__OBJECTIVES__
#1 From the passage on sunlight and radiant floor heating, extract the words from "Have you ever" up to and including "goes to cold.", unchanged.
#2 Write the next part of the passage on sunlight overheating radiant-heated floors, picking up after its final sentence.

═════ DOCUMENT EXTRACT ═════

Have you ever placed an ordinary thermometer in the sunlight on the floor inside your home on a winter day? What does it read and what does this tell you? In my highly-acclaimed, non-government funded research project at the international headquarters of www.healthyheating.com; using a meat thermometer from the kitchen cupboard–I measured floor temperatures up to 88F (31C) through double pane, lowE glass on a cool -8F(-22C) February afternoon in Calgary. Eighty-eight Fahrenheit is about 12F (7C) higher than the fluid temperature required in a high performance home heated with radiant. Again, hot goes to cold.
Now put on your thinking caps. If the floor surface temperature heated by the sun is hotter than the fluid in the radiant system, what mode is the floor system in? Heating or cooling? Also, if the floor warmed by the sun is hotter than all the other surfaces what do you think is happening to the radiant space temperature? The room does not feel hot as a result of the embedded tubes, you feel hot because your body cannot shed its heat fast enough since the room’s surfaces are not cool enough to extract sufficient body heat. The problem is not new and neither is the solution. Gain control over solar gains and you gain control over the overheating in all buildings with all types of systems.

═════ DATASET ROWS ═════

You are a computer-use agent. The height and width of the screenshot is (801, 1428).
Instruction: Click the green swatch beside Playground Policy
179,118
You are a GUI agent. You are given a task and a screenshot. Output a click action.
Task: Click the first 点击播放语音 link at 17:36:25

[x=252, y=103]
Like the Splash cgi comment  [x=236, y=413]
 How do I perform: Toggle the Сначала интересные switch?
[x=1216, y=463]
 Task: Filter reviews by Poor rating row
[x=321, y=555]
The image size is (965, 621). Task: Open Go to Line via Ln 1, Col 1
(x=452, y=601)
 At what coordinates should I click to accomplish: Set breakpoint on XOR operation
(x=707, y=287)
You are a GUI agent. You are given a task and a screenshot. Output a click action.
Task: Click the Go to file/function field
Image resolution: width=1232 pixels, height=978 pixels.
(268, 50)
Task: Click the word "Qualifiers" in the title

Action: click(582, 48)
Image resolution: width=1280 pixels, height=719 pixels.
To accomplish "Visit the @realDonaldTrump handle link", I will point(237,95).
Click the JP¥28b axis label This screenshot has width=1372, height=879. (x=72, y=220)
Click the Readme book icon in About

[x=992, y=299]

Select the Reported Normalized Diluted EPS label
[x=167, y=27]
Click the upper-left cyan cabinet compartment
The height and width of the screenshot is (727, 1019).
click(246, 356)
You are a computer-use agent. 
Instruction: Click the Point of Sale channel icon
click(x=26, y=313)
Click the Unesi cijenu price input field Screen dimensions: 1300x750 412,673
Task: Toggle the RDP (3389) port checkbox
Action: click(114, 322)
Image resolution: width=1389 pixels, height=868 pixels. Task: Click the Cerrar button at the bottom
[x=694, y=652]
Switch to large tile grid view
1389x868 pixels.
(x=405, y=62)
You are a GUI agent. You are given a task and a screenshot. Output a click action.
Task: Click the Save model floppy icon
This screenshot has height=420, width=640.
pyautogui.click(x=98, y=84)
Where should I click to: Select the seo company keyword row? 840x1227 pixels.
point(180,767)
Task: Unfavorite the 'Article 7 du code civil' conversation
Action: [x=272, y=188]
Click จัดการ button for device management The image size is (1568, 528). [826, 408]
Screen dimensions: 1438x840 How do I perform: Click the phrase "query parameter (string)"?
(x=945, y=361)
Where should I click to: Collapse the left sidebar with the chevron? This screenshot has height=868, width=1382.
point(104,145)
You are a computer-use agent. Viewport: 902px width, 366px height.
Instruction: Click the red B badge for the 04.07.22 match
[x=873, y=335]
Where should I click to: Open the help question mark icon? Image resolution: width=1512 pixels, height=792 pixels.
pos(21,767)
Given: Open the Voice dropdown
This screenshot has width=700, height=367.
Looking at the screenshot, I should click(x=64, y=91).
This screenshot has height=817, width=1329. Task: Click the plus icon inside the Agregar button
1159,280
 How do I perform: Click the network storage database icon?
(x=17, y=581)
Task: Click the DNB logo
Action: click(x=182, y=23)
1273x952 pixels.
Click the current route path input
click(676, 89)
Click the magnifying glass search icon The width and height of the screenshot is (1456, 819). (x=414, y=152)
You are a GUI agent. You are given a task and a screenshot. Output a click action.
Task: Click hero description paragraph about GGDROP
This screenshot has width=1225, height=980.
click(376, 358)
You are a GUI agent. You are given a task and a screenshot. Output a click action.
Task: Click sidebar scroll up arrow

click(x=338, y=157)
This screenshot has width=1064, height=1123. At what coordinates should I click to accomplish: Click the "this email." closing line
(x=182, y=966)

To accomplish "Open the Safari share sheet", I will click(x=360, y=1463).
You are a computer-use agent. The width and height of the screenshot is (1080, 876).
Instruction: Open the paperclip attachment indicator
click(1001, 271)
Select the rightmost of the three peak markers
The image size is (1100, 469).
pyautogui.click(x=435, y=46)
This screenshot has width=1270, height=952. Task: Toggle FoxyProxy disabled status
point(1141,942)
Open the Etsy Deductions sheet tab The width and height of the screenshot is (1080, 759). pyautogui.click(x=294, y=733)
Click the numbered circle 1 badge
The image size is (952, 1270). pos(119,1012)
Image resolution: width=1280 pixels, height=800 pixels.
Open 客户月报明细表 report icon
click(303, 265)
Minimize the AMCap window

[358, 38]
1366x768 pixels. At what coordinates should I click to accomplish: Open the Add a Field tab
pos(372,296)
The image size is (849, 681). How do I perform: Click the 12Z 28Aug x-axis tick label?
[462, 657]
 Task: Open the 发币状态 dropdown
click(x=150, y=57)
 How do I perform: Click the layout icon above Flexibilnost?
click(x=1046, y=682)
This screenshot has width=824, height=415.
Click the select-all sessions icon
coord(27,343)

═════

__RESULTS__
#1
Have you ever placed an ordinary thermometer in the sunlight on the floor inside your home on a winter day? What does it read and what does this tell you? In my highly-acclaimed, non-government funded research project at the international headquarters of www.healthyheating.com; using a meat thermometer from the kitchen cupboard–I measured floor temperatures up to 88F (31C) through double pane, lowE glass on a cool -8F(-22C) February afternoon in Calgary. Eighty-eight Fahrenheit is about 12F (7C) higher than the fluid temperature required in a high performance home heated with radiant. Again, hot goes to cold.

#2
You will hear the myths presented above and many more as you go about designing, installing and maintaining hydronic systems. Your clients will be well served if you keep an open mind and have the knowledge to determine fact from fiction.
Robert Bean, who is president of Indoor Climate Consultants Inc., is a Registered Engineering Technologist in building construction through the Association of Science and Engineering Technology Professionals of Alberta and a Professional Licensee in mechanical engineering through the Association of Professional Engineers, Geologists and Geophysicists of Alberta. He has served two terms as an ASHRAE distinguished lecturer, serves on ASHRAE committees TC 6.1 (Hydronics), TC 6.5 (Radiant), TC 7.4 (Exergy) and SSPC 55 (Thermal Comfort) and is a recipient of ASHRAE’s Lou Flagg Award.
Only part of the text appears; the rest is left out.